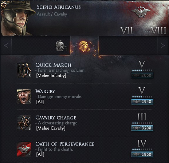The width and height of the screenshot is (169, 163).
Task: Click the Quick March level diamond progress bar
Action: coord(142,70)
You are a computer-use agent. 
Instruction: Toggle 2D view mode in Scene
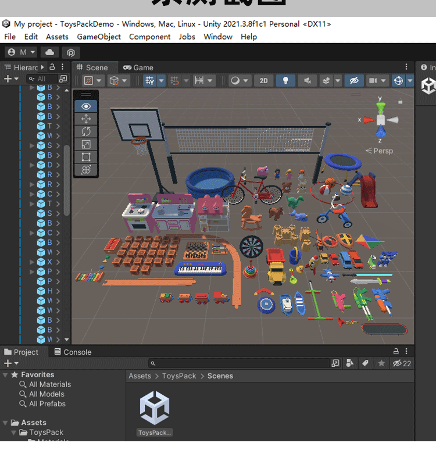pos(263,81)
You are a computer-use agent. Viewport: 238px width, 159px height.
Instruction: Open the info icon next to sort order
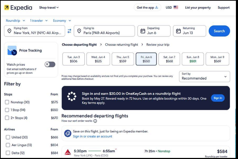[95, 121]
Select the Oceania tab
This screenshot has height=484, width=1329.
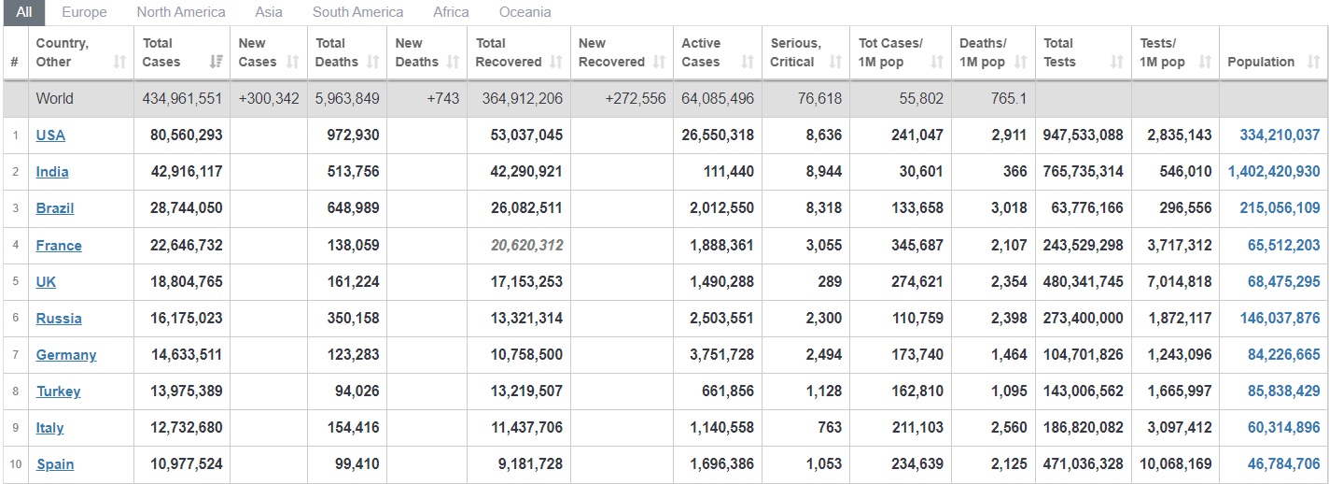coord(525,12)
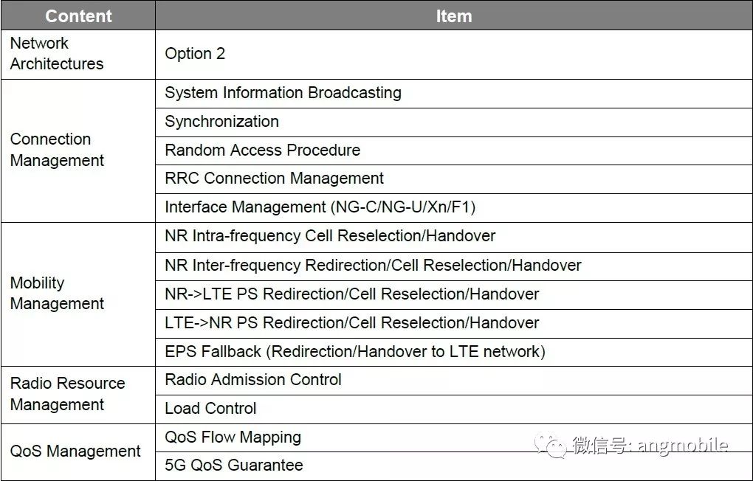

__________________________________________________

▸ Task item: Tell me how many lines in the entries contain the string "computer", and give nothing besides that number.

▸ Answer box: 2